◆ EXERCISE PROMPT
Count the lines in the data below that contain the string "question", with case counting, and reply with that number alone.

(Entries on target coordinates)

________

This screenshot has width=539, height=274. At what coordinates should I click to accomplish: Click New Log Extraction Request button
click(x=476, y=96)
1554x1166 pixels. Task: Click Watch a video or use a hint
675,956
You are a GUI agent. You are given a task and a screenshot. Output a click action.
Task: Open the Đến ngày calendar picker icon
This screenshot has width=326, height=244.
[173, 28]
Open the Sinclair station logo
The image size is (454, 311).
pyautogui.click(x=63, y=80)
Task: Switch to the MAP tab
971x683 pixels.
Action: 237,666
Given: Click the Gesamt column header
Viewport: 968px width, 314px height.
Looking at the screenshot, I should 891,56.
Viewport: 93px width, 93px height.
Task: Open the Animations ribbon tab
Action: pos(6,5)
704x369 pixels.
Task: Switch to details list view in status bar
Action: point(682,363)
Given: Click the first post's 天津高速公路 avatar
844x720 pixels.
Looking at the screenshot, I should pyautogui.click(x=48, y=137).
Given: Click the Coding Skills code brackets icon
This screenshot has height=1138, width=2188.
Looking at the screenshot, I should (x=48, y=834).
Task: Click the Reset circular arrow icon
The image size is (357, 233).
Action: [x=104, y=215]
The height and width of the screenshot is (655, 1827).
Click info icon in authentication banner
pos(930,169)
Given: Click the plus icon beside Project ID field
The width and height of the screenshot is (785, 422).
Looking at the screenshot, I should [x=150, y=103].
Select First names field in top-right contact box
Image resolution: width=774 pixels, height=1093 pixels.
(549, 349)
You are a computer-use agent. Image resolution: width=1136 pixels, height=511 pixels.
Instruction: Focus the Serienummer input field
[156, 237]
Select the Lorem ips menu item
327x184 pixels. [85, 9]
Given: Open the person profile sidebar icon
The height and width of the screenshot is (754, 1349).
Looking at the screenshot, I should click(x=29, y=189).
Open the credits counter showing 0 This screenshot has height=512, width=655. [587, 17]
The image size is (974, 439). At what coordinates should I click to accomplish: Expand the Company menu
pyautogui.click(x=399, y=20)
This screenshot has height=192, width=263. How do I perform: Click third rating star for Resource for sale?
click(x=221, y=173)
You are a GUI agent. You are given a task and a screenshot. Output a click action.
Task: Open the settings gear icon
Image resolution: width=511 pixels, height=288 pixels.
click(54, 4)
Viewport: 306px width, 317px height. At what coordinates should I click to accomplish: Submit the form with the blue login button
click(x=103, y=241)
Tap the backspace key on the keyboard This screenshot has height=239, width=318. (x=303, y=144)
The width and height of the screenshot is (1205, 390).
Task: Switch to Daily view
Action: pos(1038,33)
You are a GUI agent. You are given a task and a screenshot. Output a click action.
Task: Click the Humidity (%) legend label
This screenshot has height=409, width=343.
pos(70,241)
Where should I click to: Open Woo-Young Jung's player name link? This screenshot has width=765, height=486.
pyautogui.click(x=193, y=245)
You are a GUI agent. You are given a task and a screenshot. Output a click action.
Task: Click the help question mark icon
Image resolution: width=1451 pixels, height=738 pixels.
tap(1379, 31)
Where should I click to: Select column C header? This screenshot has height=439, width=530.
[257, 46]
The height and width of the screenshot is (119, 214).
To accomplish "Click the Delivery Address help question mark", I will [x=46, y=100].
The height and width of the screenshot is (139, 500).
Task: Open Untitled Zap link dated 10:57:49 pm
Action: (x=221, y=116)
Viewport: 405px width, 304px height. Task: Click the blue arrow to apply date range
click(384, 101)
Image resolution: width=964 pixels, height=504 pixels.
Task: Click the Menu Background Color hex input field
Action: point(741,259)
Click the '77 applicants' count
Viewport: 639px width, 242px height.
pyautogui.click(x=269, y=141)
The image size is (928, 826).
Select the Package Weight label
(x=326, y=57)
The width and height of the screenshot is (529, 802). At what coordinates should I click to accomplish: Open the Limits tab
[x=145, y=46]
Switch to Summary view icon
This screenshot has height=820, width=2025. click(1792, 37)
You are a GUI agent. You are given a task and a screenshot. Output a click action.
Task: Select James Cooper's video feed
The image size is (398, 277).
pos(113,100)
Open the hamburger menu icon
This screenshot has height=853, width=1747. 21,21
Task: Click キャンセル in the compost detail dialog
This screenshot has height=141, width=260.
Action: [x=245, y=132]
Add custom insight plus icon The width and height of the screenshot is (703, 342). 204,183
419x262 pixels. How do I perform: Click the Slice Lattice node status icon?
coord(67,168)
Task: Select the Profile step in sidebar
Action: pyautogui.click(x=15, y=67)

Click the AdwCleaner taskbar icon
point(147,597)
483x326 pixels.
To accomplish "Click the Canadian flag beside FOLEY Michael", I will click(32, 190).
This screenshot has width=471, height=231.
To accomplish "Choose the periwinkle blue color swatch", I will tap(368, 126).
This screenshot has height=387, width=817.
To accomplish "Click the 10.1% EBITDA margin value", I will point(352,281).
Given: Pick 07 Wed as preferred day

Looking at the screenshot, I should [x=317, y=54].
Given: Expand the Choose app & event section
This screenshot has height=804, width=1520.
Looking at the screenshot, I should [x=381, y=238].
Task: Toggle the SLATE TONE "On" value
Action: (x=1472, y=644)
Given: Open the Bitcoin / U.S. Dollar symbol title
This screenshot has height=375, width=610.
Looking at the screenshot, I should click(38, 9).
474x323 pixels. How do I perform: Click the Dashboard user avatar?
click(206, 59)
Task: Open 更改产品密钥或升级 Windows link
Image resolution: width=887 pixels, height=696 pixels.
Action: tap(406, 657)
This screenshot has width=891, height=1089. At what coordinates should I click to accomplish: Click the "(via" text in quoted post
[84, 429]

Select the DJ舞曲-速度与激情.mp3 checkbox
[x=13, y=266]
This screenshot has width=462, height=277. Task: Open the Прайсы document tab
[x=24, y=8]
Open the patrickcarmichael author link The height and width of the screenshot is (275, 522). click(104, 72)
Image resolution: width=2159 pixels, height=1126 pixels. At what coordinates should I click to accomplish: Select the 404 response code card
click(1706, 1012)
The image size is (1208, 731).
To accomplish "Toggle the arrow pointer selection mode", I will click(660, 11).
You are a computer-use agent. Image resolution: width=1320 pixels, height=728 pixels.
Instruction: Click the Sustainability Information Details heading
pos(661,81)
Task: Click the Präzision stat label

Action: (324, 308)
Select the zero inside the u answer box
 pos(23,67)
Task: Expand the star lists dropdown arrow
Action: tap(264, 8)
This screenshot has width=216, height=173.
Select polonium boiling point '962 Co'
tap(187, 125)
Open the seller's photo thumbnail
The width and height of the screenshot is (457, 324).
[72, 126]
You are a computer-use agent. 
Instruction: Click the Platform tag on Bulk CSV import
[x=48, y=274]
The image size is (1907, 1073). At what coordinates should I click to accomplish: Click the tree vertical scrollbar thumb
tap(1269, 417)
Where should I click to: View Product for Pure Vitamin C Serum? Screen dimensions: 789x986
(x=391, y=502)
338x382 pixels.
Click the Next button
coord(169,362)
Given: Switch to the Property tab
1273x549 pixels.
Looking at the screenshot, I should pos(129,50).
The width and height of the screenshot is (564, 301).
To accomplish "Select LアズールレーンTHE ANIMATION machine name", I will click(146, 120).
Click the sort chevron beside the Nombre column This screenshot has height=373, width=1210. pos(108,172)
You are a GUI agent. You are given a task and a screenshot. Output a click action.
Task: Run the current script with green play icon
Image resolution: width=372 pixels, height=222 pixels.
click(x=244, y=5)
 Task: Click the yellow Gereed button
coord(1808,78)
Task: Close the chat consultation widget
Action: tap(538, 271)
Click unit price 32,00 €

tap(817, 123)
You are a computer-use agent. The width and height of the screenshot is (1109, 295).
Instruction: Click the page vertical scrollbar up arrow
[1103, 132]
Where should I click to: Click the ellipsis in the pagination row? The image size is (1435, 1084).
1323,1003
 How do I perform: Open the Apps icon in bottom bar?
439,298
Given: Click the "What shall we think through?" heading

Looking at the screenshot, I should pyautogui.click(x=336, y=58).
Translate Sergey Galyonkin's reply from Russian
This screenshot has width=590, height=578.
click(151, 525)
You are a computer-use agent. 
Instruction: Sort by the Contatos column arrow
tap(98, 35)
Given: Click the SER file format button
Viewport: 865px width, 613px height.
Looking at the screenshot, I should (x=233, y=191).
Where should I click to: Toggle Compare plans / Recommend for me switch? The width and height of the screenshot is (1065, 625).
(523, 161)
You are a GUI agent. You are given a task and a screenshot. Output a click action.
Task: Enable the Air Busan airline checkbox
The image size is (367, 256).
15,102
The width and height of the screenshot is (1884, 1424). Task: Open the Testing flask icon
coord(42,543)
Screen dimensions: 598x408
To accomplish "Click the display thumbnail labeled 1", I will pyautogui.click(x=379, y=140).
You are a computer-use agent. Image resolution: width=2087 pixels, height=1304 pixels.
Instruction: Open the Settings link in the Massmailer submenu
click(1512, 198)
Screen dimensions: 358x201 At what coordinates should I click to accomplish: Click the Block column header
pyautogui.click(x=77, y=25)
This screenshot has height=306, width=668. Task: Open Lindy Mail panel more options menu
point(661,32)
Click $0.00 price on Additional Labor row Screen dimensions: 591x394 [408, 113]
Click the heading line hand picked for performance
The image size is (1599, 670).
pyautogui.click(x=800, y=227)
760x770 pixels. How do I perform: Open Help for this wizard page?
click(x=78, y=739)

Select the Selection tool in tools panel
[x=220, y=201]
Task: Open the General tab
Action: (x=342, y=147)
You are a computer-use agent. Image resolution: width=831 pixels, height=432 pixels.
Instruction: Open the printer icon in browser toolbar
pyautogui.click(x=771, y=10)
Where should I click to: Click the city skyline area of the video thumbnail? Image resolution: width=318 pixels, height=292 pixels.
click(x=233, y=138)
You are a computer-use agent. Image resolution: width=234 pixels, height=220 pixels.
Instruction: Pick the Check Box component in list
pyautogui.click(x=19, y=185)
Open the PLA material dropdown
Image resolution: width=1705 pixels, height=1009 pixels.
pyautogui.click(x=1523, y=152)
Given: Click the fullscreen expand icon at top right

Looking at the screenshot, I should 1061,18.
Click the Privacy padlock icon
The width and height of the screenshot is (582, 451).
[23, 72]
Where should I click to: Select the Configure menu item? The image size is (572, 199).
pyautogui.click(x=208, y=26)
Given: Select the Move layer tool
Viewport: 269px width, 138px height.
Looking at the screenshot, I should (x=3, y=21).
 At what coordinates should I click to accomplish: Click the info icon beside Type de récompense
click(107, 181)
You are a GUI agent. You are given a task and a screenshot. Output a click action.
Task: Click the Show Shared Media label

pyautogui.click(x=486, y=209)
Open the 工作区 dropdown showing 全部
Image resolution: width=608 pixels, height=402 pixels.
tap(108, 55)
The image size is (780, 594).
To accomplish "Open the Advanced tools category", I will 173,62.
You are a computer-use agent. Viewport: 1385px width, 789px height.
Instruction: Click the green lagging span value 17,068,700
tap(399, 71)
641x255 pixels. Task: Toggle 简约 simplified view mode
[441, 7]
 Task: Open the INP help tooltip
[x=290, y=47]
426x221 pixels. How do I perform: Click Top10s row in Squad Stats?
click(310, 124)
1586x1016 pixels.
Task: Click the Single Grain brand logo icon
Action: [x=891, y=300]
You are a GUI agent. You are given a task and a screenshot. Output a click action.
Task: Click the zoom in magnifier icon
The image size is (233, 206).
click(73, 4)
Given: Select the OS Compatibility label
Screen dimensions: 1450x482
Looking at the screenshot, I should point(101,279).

________

◆ TASK ANSWER
2